Ombudsman RI perwakilan Sumatera Utara mendatangi kediaman Kariani Laia, siswi SMP Negeri 19 yang memilih tidak sekolah karena merasa minder tidak mampu membayar uang buku dan seragam sekolah sebesar Rp 837 ribu yang selalu ditagih pihak sekolah. Saat didatangi, Kariani didampingi oleh ayahnya Saroganoita Laia (41) dan Ferimani Nduru (38) di Jalan Abadi no 52 Medan Sunggal.
Saroganoita mengatakan dirinya memang tengah kesulitan untuk memenuhi kebutuhan anaknya bersekolah karena penghasilannya yang tidak menentu sebagai tukang becak. Uang yang didapat hanya cukup untuk memenuhi kebutuhan makan keluarga mereka dan sebagian lainnya disisihkan untuk membayar kontrakan rumah yang ditempati bersama dengan 3 kepala keluarga lain.
"Payah sekarang cari sewa (penumpang). Uang yang ada cuma bisa untuk biaya makan," katanya, Rabu (2/3).
Saroganoita menjelaskan, sebelum pindah ke kontrakan yang baru ini mereka tinggal di Jalan Sei Batu Gingging Pasr X, Padang Bulan Selayang I. Disana mereka mendapat bantuan beras miskin dari pemerintah karena tercatat sebagai warga Medan, sehingga kebutuhan pangan tercukupi. Namun tingginya biaya kontrakan membuat mereka terpaksa pindang ke Jalan Abadi Medan Sunggal. Namun dilokasi ini mereka tidak lagi menerima bantuan raskin.

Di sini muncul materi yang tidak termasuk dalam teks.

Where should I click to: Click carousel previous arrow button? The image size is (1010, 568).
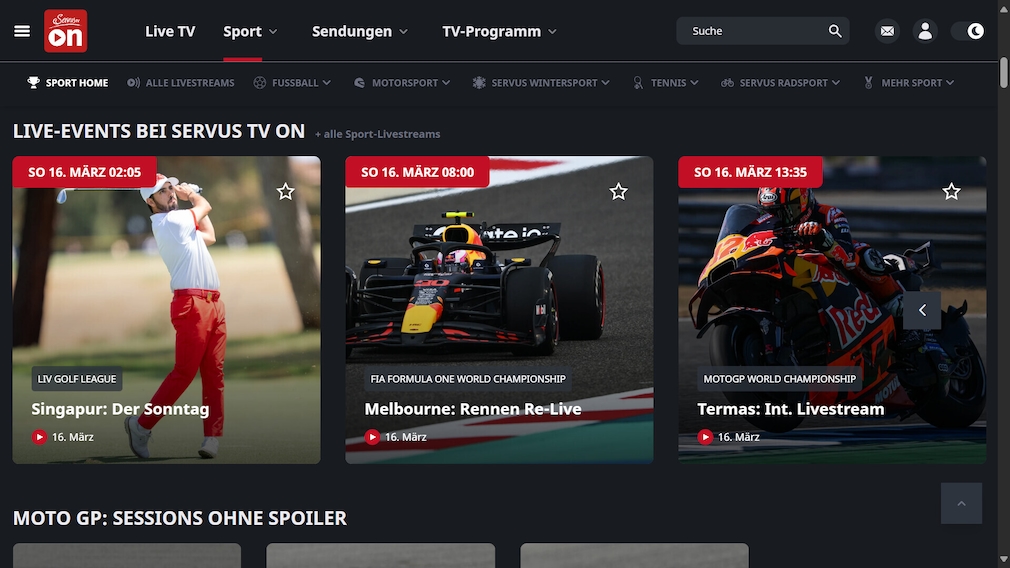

"Makanya uang yang ada dipake untuk beli beras," ungkapnya.
Hal senada disampaikan Ferimani Nduru. Ia mengaku berusaha untuk mencari tambahan penghasilan suaminya dengan menjadi buruh cuci pada rumah-rumah warga. Namun uang yang dihasilkannya juga tidak mencukupi untuk membayar uang yang diminta oleh pihak sekolah tempat Kariani bersekolah.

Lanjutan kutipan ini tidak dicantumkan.